Maximizing Active Fe Species in ZSM-5 Zeolite Using Organic-Template-Free Synthesis for Efficient Selective Methane Oxidation

The selective oxidation of CH₄ in the aqueous phase to produce valuable chemicals has attracted considerable research attention due to its mild reaction conditions and simple process. As the most widely studied catalyst for this reaction, Fe-containing ZSM-5 zeolite (Fe-ZSM-5) demonstrates high intrinsic activity and selectivity; however, Fe-ZSM-5 prepared using conventional methods has a limited number of active Fe sites, resulting in low CH₄ conversion per unit mass of the catalyst. To address this issue, this study reports a facile organic-template-free synthesis strategy that enables the incorporation of more Fe into the zeolite framework with a higher dispersion degree compared to conventional synthesis methods.

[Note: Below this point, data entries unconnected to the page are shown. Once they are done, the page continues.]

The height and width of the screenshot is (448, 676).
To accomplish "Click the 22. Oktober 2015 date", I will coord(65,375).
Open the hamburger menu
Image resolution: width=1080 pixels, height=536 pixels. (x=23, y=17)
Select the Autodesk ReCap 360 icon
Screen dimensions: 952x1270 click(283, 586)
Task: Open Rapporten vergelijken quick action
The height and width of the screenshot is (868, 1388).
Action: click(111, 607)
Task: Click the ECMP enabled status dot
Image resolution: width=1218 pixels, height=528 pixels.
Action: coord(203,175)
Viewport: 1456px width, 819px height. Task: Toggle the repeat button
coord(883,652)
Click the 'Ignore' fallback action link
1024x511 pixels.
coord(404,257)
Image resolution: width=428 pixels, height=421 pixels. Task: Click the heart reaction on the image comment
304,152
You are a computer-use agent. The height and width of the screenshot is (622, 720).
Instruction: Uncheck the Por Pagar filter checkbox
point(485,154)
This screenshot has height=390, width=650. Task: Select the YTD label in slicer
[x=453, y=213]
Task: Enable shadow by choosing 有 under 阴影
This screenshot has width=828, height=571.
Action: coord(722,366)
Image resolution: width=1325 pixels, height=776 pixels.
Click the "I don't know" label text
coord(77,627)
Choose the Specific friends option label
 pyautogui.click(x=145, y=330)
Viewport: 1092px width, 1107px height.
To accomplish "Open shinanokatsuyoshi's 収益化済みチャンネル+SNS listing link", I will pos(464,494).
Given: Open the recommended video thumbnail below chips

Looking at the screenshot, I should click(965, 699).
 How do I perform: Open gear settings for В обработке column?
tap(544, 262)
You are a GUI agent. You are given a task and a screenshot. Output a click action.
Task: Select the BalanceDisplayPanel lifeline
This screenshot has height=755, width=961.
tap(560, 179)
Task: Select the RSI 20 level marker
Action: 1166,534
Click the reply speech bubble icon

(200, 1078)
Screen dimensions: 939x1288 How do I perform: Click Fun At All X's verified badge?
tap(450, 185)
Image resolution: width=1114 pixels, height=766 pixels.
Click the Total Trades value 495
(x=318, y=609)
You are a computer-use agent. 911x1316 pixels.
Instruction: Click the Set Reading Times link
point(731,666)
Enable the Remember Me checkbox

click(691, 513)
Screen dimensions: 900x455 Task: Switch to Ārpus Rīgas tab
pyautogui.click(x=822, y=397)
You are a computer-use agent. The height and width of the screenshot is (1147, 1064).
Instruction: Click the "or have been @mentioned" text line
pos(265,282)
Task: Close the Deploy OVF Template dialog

Because framework Fe incorporated in this way is more readily to transform into isolated extra-framework Fe species under thermal treatment, the overall effect is that Fe-ZSM-5 prepared using this method (Fe-HZ5-TF) has three times as many catalytically active sites as conventional Fe-ZSM-5. When used for the selective oxidation of CH₄ (30.5 bar) with 0.5 M H₂O₂ at 75°C, Fe-HZ5-TF produced a record high C₁ oxygenate yield of 106.3 mmol g_cat⁻¹ h^{− 1} (a HCOOH selectivity of 91.3%), surpassing other catalysts reported to date. Spectroscopic characterization and density functional theory calculations revealed that the active sites in Fe-HZ5-TF are mononuclear Fe species in the form of [(H₂O)₃Fe(IV) = O]²⁺ bound to Al pairs in the zeolite framework. This differs from conventional Fe-ZSM-5, where binuclear Fe acts as the active site. Analysis of the catalyst and product evolution during the reaction suggests a radical-driven pathway to explain CH₄ activation at the mononuclear Fe site and subsequent conversion to C₁ oxygenates.